Madame Yvonne? (2) Vous m'en direz des nouvelles...
Vivre dans la rue, comme un long jour sans fin. Et sans montre. Impossible de vous raconter Madame Yvonne en respectant le sens des aiguilles de la toquante. Des bribes. Des pièces du puzzle dans ma mémoire, oui. Autant jeter tout cela sur papier, par à coups, puis un jour peut-être, remettre tout dans l’ordre. Et puis qu’est-ce que cela signifierait : raconter la monotonie d’une vie monocorde en commençant par le début? Il aurait fallu que je le connaisse, d’abord, le début.
Raconter des petits bouts. Quelques pièces du puzzle à verser au dossier.
Ce jour-là, le soleil irradiait la longue allée un peu raidie par l’hiver, celle qui mène du boulevard au parc. Madame Yvonne était en ombre chinoise, dans la découpe de la Porte cochère, où le vent souffle fort. Allez seulement lui expliquer que c’est pas en se pointant là qu’elle allait perdre son rhume! Mais bon… c’est de là qu’on voit tout ce qui se passe sur le boulevard. Et le spectacle des bourgeois qui passent vaut bien un rhume perpétuel, non?
En arrivant, je croise un drôle de couple, clopin-clopant sur les vieux pavés. A vrai dire, un trio. Elle tient une caméra, lui un micro, et puis il y a aussi la chaise. Une vieille chaise savamment râpée par le travail du temps, comme on en trouve des fausses rue Haute, pas loin. Ils m’alpaguent. Ca tombe bien, je n’ai pas envie d’aller travailler.
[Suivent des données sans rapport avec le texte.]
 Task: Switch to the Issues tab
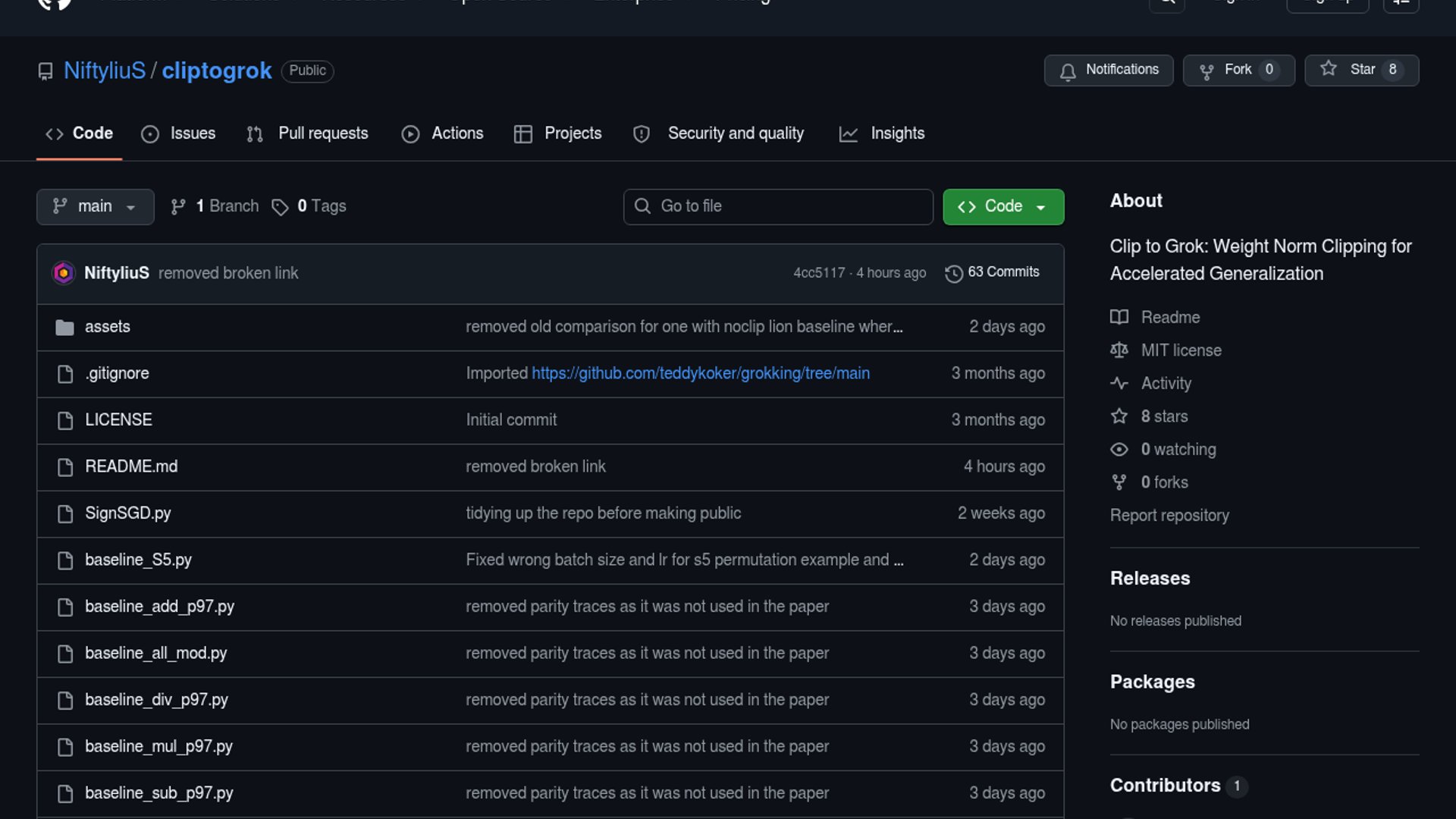click(179, 133)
« Bonjour, on fait un reportage sur le bonheur…». « C’est qui, c’est quoi, ça passe quand, qu’est-ce que vous allez en faire…? ». Passée ma méfiance naturelle, je craque et on m’installe sur la chaise, en plein air. J’ai à peine le temps de dire ouf, de penser à un truc - vite trouver une idée! - que le monsieur tend déjà l’eskimo électrique, et la demoiselle, la mini-caméra: « OK, ça tourne! Racontez-nous un petit bonheur… ».
Et je raconte celui du jour. Avoir croisé le regard d’une jeune femme dans la froideur du matin. Avoir senti mon cœur se serrer quand soudain elle m’a fixé. Avoir respiré un grand coup d’air pour tenter de me ressaisir. Et en une fraction de seconde avoir pris dans les poumons son parfum à elle, piégé dans le sillage de ses pas. Rester là, comme enivré… Une seule prise, c’était bon. Merci, au revoir. Au suivant.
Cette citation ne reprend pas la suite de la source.